When my parents started feeding me music, they treated love songs like alcohol. Little tastes from their cups — sips of wine, accosting them if they guzzle down more beer than they’re allowed. And never any hard alcohol because who gives a 10-year-old a shot of vodka?

They played love songs that were fluffy and light, interspersed on mixed CDs that rotated in the car stereos on rides lasting no more than 10 or 15 minutes. One of the first was Bobby Vinton’s version of “Sealed With a Kiss,” a beachy tune about counting down summer’s end with letters between two lovers, each one “sealed with a kiss.” I can picture my mom driving the car and smiling warmly — her eyes closing for a tender moment at the red light as she sang along with Vinton.

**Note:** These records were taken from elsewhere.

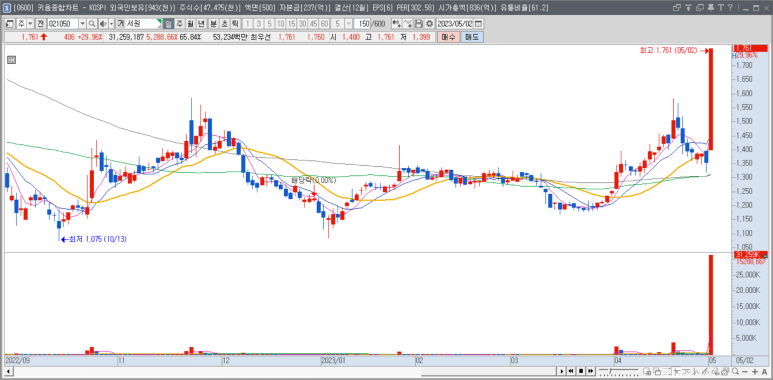Open the calendar date picker icon
Viewport: 773px width, 380px height.
coord(478,24)
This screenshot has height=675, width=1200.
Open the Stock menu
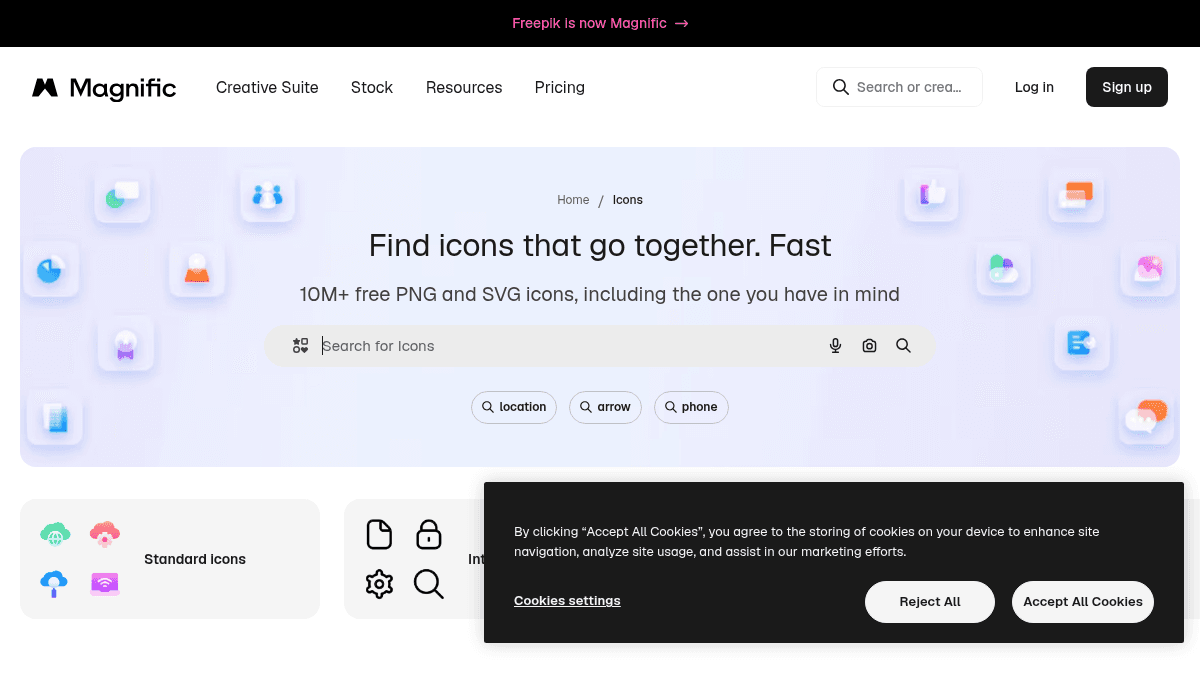372,88
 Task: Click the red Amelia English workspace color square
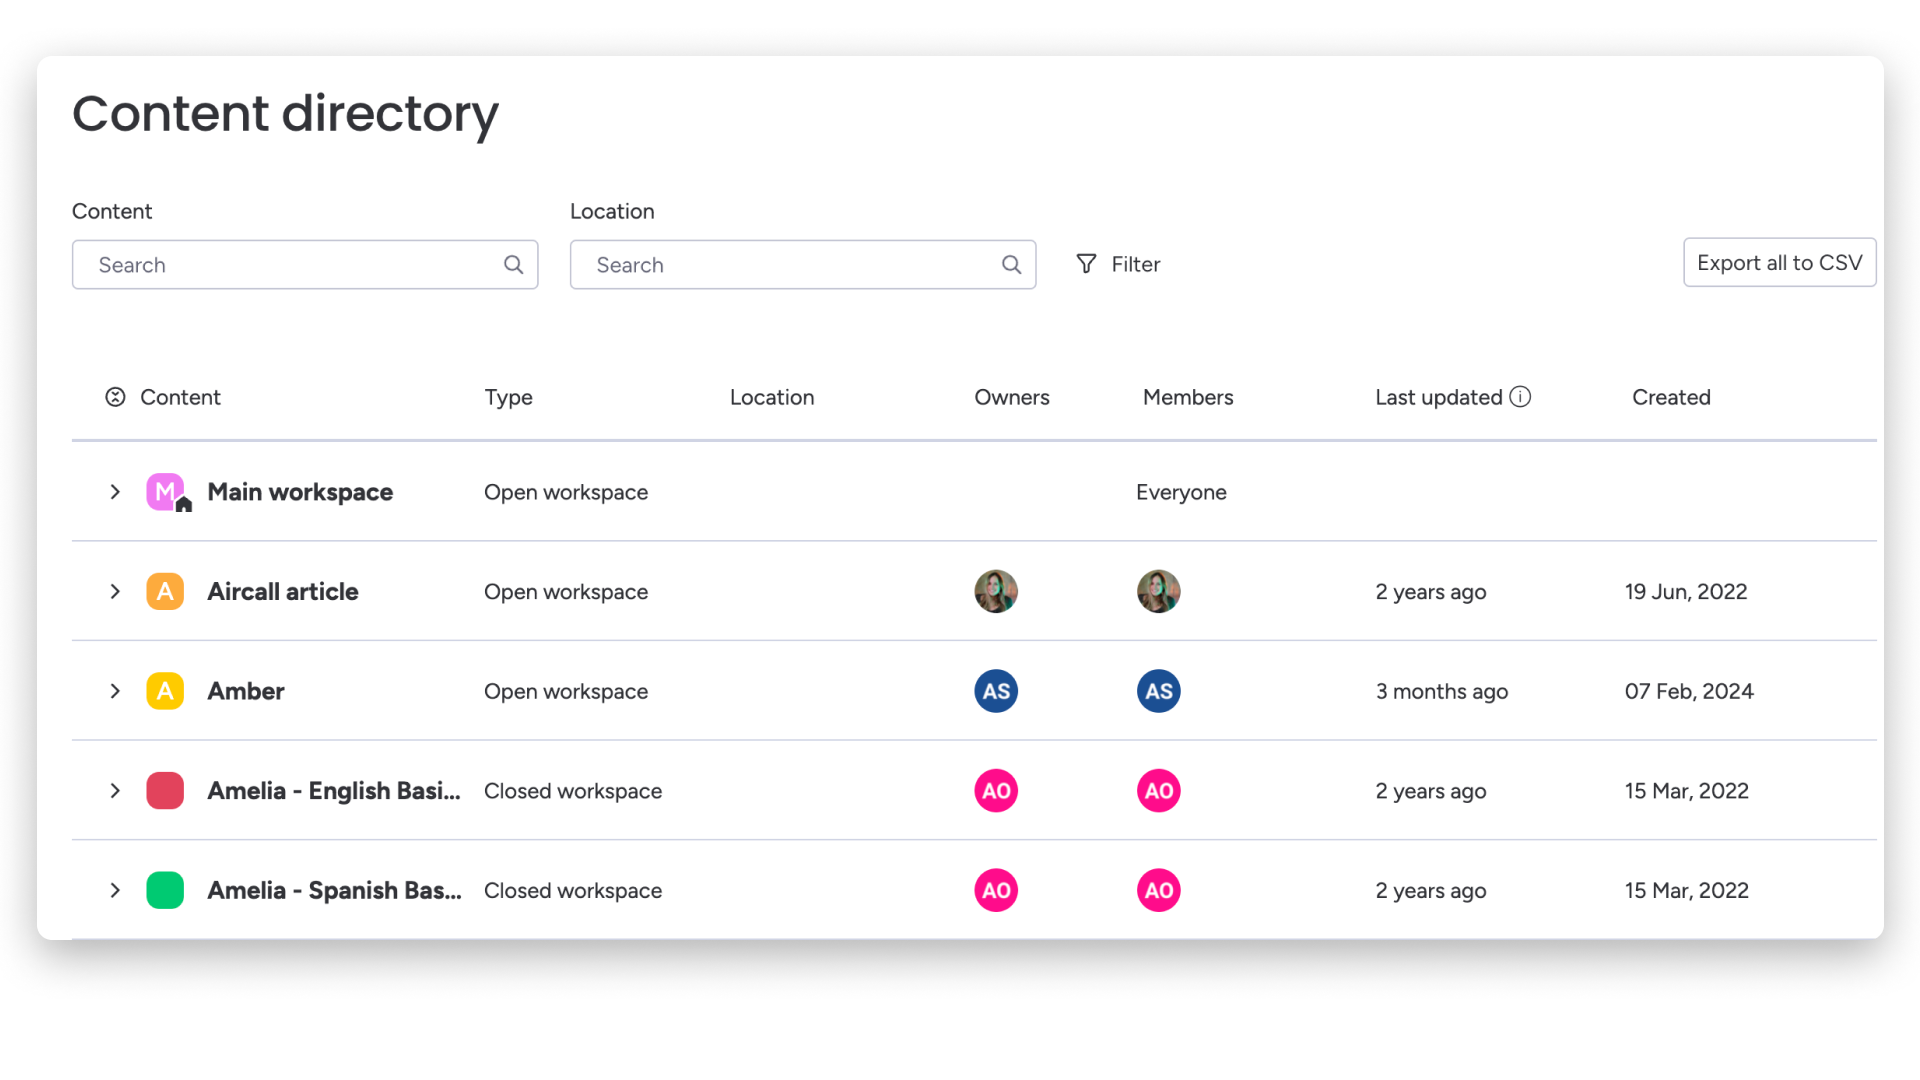(165, 791)
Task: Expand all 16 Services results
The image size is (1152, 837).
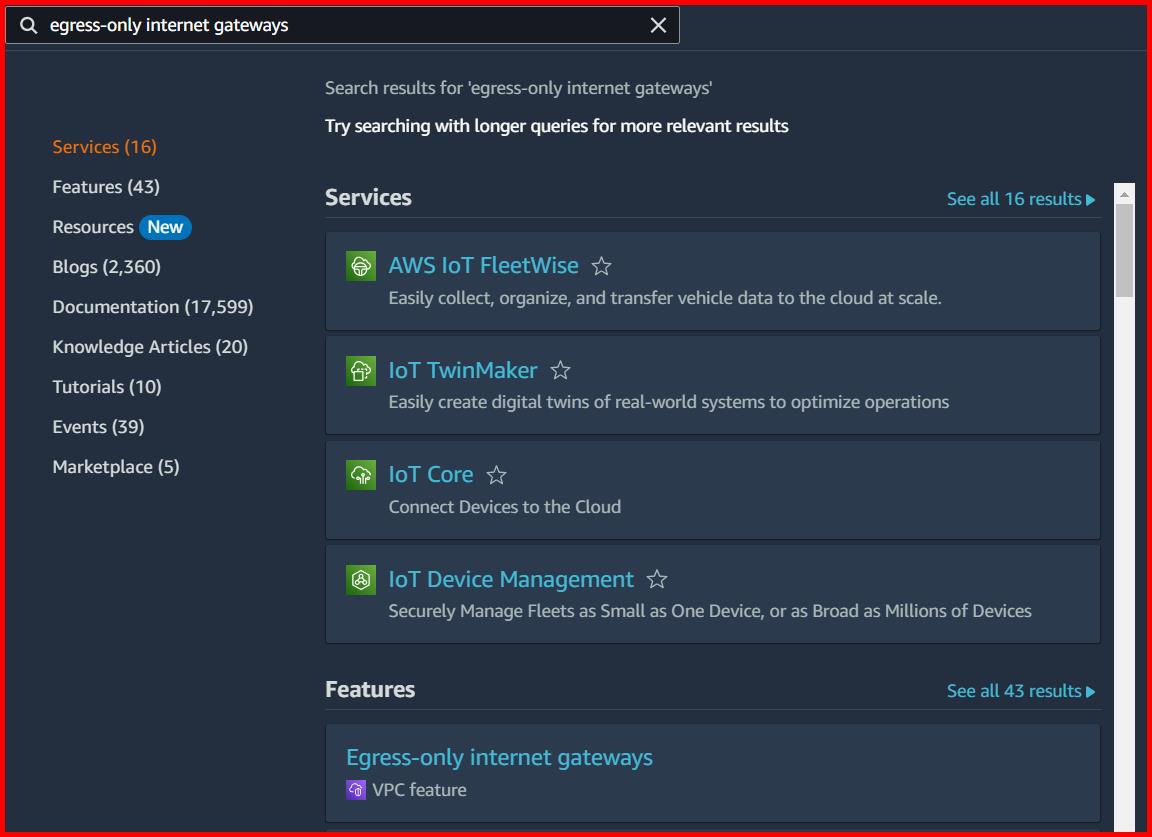Action: pos(1020,198)
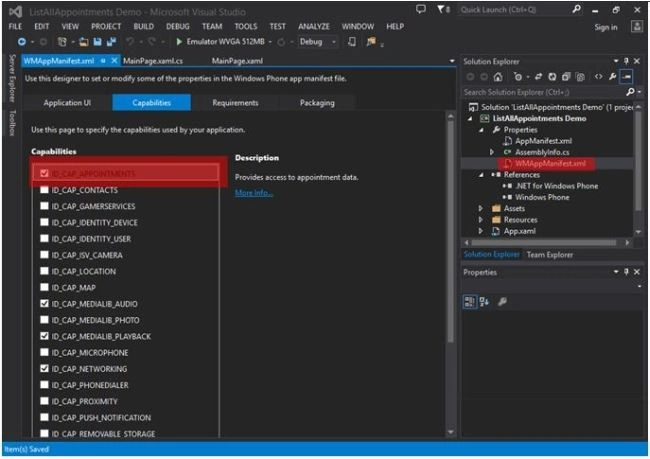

Like a small kid’s tongue dipping into red wine, the song contained enough flavor of love to keep me wondering about the vast sweetness I could only experience when I was older, with the bitter aftertaste — the “cold, lonely summer” Vinton alludes to.

Through the succeeding years, my iPod was mostly pop songs and Broadway show tunes. The playlists on my iPod Nano were a flurry of jittery mid-2000s Britney Spears and Lady Gaga — easy enough to dance to, so the lyrical content was rendered as meaningless syllables.

When I was 13, however, my piano teacher gave me the shot of musical vodka. As I struggled to write my own songs, she suggested seeking inspiration in Joni Mitchell’s records. Her recommendation was “A Case of You,” a song about the determination Joni had to stay standing while taking swigs of her lover — like a case of wine — until she finished the bottle. It was too strong for this 13-year-old, being so potent with a longing that went deeper than any Bobby Vinton rendition. The song’s parent album, Blue, ran 10 songs long and sifted through every strain of heartbreak, insecurity and loneliness. If “A Case of You” was a shot, then Blue was a handle of liquor.

Yet, as though my taste buds weren’t ready, the meaning of each song was clear, but the heart of her words still proved illusory. Love was something that a 13-year-old was bound to feel only for his family, and even so, that kind of love was an entirely different beast. Still, I went through artists known to inspire and who have been inspired (which could include almost every singer-songwriter of the years following Blue) by Mitchell. I found Laura Nyro and dusted off her strongest bottle, the album New York Tendaberry.

Like Mitchell’s voice, Nyro’s was acrobatic, yet struck by the emotional paralysis of heartbreak. Her mood shifted from yearning anxiety to resigned fate. In the opening track, “You Don’t Love Me When I Cry,” she confronts her lover for only distancing himself when she is at her weakest. I couldn’t understand why her voice was pulling at me so hard. As I grew older, I felt disingenuous every time I let the words diffuse into my blood.

I had never been in love. For years, I had feigned attraction to the opposite gender, fabricating love more than most people my age did, even with their seventh or eighth-grade “boyfriend.” After I came out, love songs only distilled attraction and emotion more than before.

Love songs increasingly bog down my playlists, with heavy-hitters like D’Angelo’s ostensibly gentle profession of desire, “Really Love.” I thought I could transcribe the emotion into the bedroom of some guy I was hooking up with, putting on music in the background to make what D’Angelo was singing more palpable.

Instead, it feels like every time I accompany a Grindr hookup with one of my playlists, I just sully the meaning rather than connect with it. I’ve never been in a relationship — let alone felt love — and haven’t seen the prospects line up on the horizon.

Suddenly, the notes of each love song have unraveled into questions of my own inability to find love. They choke my capacity to connect by acting as reminders that I deceive myself when I try to feel, when I try to connect. I’ve failed in trying, and what was once a connection built on curiosity and longing is now just a sad, sputtering attempt at knowing what it means to be lovelorn.

As I’ve expanded my taste, I can connect with artists on different levels. I listen to Princess Nokia’s “Bart Simpson” and empathize with her experience as an outsider in school while still comprehending the vast contrasts in our lives. But, love songs continue to hinder the way I internalize music. The more my sex life becomes a smattering of empty kisses with strangers, the less I feel permitted to listen to songs that used to intoxicate my senses. Maybe the dizzying effect it once had on me is now too vertiginous, provoking a sense of guilt and self-pity for reasons I can’t fully grasp. I’ve become woozy — chugging like the college kid I am — lapping up the music as a substitute for the real thing and letting it pool up in the bowels of my mind. In the process, I think I’ve frustrated my sense for natural, real love.

I started shifting toward sinking myself into songs about being alone, like Mitski’s “Nobody,” a swelling indie-rock song about asking for nothing but meaningful, loving company.

But, as indulgent as works like that are, they just lead me in the direction of wanting the same thing the artist wants. And then I listen to another love song, knowing I shouldn’t be allowed.